Bearing in mind there is no official preload adjustment on a curvy, how do I go about setting the static sag? Do you insert/remove washers or cut a bit of pipe to size and place under the caps or something?

Blue_SV650S
14-03-06, 01:18 PM
The Ohlins for the SV does the job rather nicely, but as you say not exactly common used. I bagged mine for £200 ;) If you can find a competetively priced Penske they're regarded with awe and religious fervour by most of teh US guys ;) But they're not so common over here so they tend to be expensive.

Do you know what Pensake model number I am looking for??

Do shocks from other bikes fit? Seen ones for bandits, GSXRs etc.

northwind
14-03-06, 01:48 PM
There's more to it than physically fitting, you might find differences in valving and spring rate too. Though you might not ;) I don'tknow part numbers etc tbh, I stopped looking after I got my own sorted.

Robw#70
14-03-06, 08:40 PM
Rob - got the springs from JHS, now have learned that linear ones would have been better, not yet done anything about it. "Trouble" - you said you found the emulators harsh for road use, not what I found, just giving my opinion. I thought the comp damping was a load better than stock on lumpy roads.


Just found that to get a good setup for fast road/trackday(not just sv's) it looses the plush ride a bit at around 50mph and below, especially with emulators as the spring preload on the emulator only adjusts the 'start' rate of the compression damping, over 2 1/2 turns this is noticeable at low speed (your progressive springs help to reduce this btw), the compression damping itself is dictated by the weight of the spring (on the emulator) and the weight of oil used.

:P

johnnyrod
15-03-06, 12:24 PM
Could be why I've not noticed any probs then - also I like it fairly soft so maybe this has helped out there too. To go much further I think it would be worth going the cartridge way of Northwind/SVRacer using GSXR bits.

For pulling out the emulators - not tried a magnet, the grabber I have has claws, operates a bit like a camera cable release.
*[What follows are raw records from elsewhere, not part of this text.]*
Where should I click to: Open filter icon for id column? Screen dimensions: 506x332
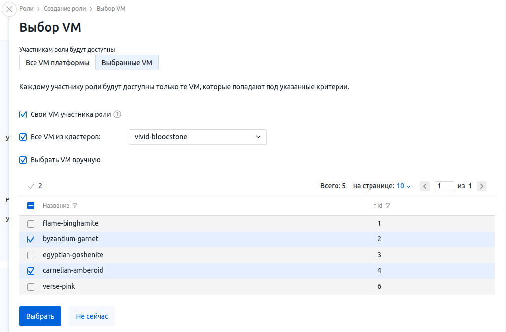(x=388, y=206)
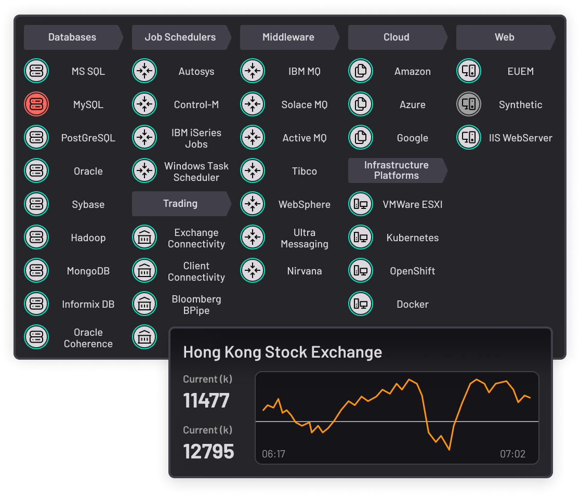Image resolution: width=580 pixels, height=499 pixels.
Task: Select the Job Schedulers category header
Action: [180, 37]
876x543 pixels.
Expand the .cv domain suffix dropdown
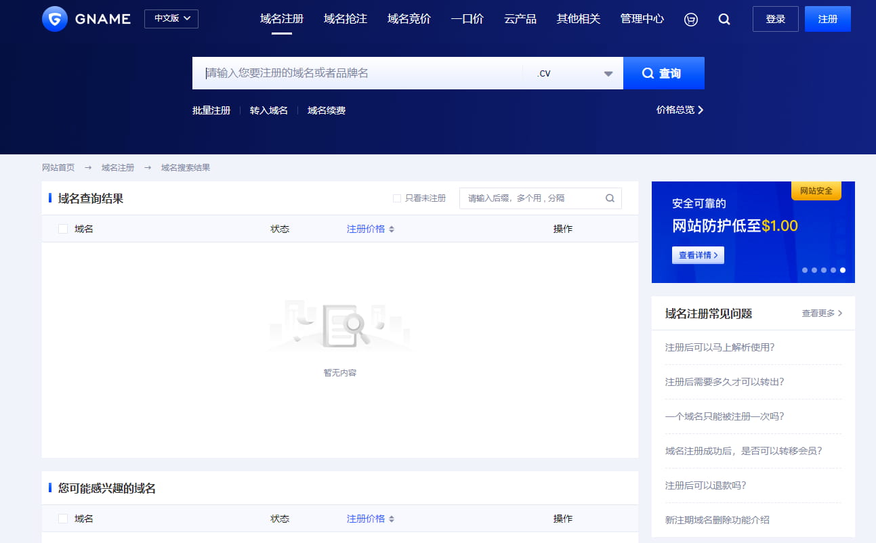click(x=608, y=74)
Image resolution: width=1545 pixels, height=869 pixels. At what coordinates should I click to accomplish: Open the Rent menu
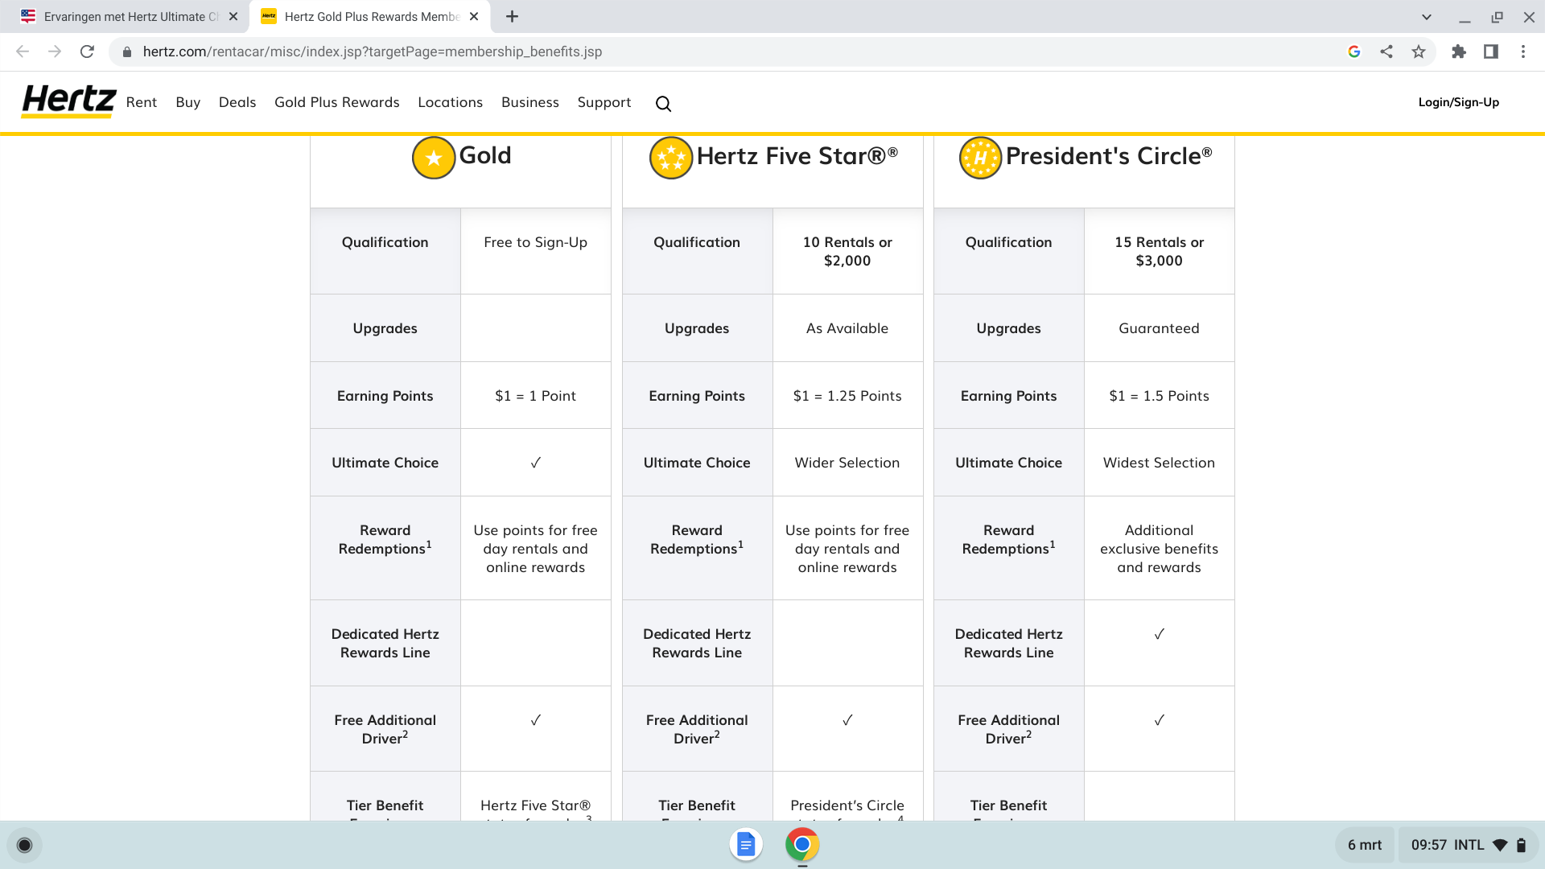point(142,102)
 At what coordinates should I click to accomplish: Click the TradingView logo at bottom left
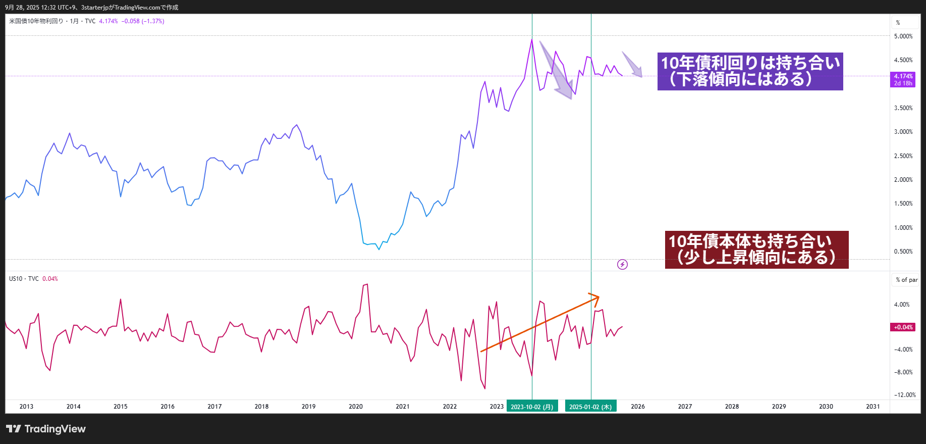point(46,429)
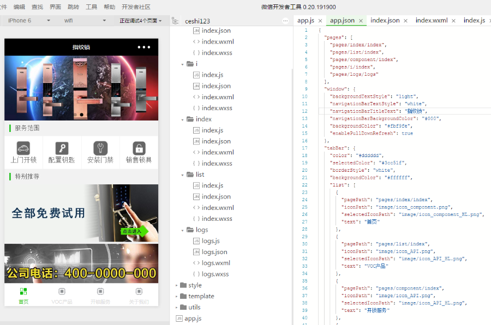The width and height of the screenshot is (491, 325).
Task: Click the 上门开锁 car icon
Action: click(23, 148)
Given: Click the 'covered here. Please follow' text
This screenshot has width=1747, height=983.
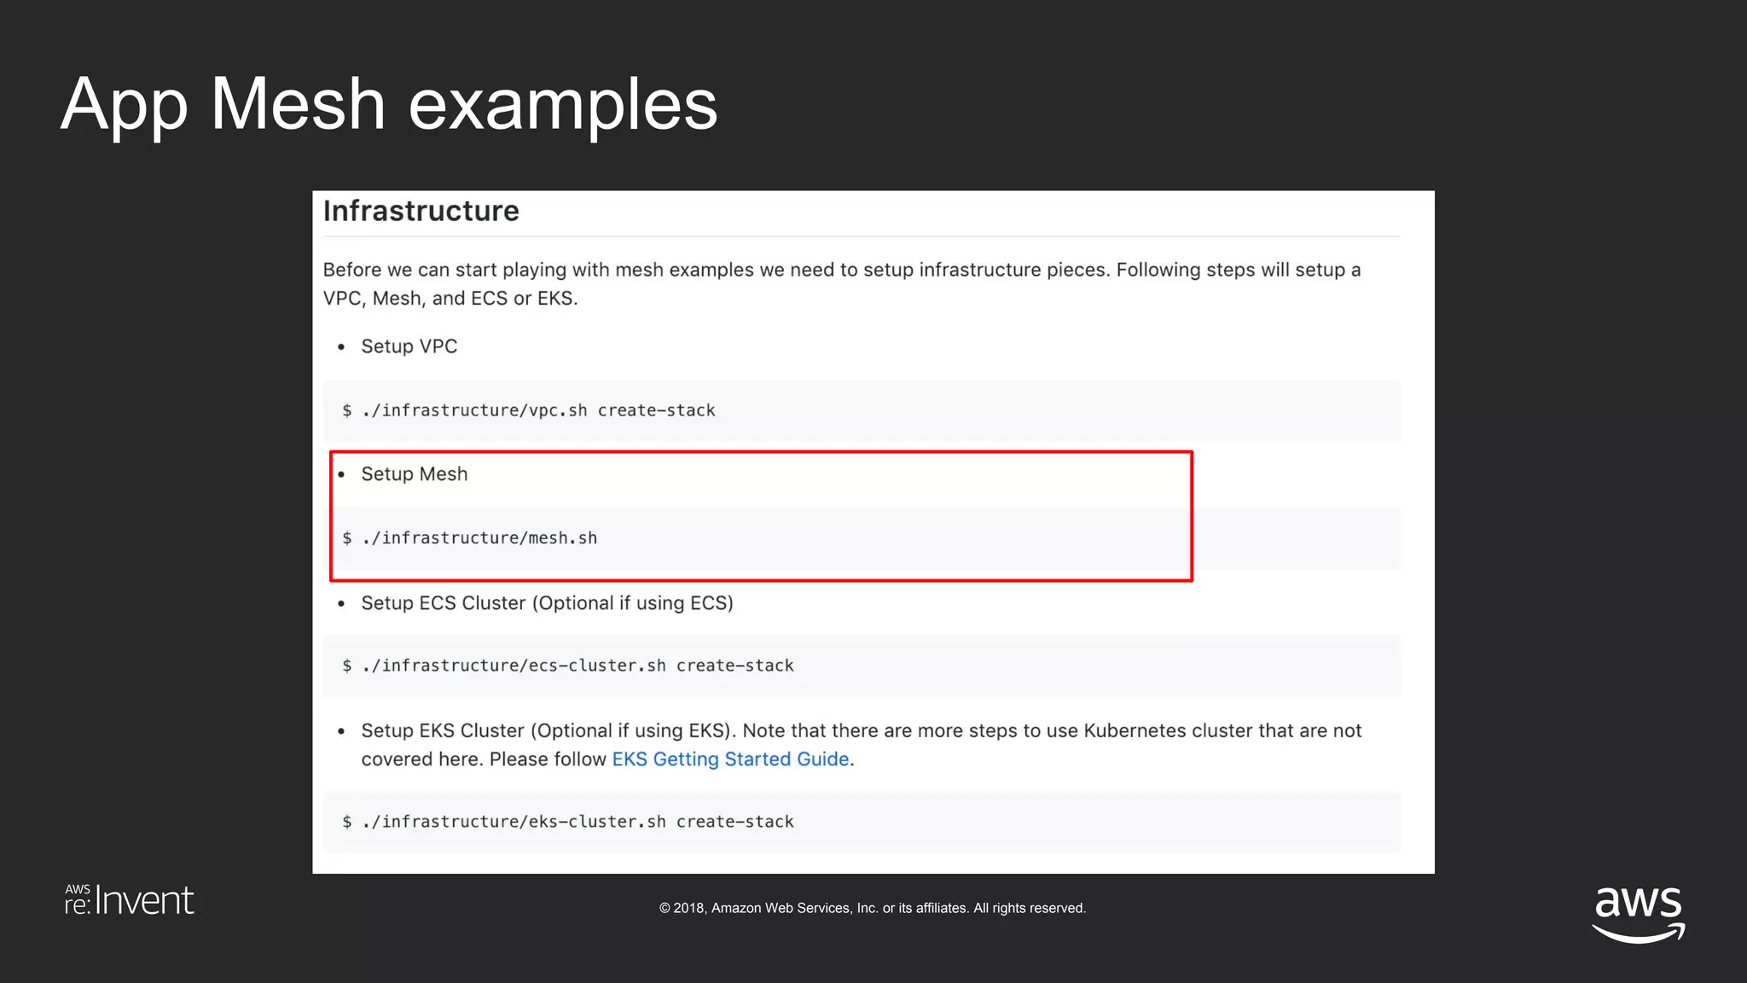Looking at the screenshot, I should (x=483, y=759).
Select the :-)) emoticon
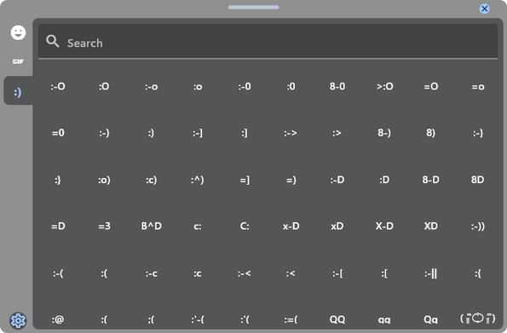Viewport: 507px width, 333px height. click(477, 226)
You can retrofit the adjuster fork tops from the 2000 (?) onwards curvy, these can be bought from JHS or other people too. You need the adjuster tops, and a shim (big washer) to go between the adjuster and spacer tube. The spacer tube will need cutting down by an appropriate amount as the adjuster caps are longer. You can set preload by cutting the spacer tube only but this is a bit crude, particularly if like me you have progressive springs where you need to twiddle a lot to get it right.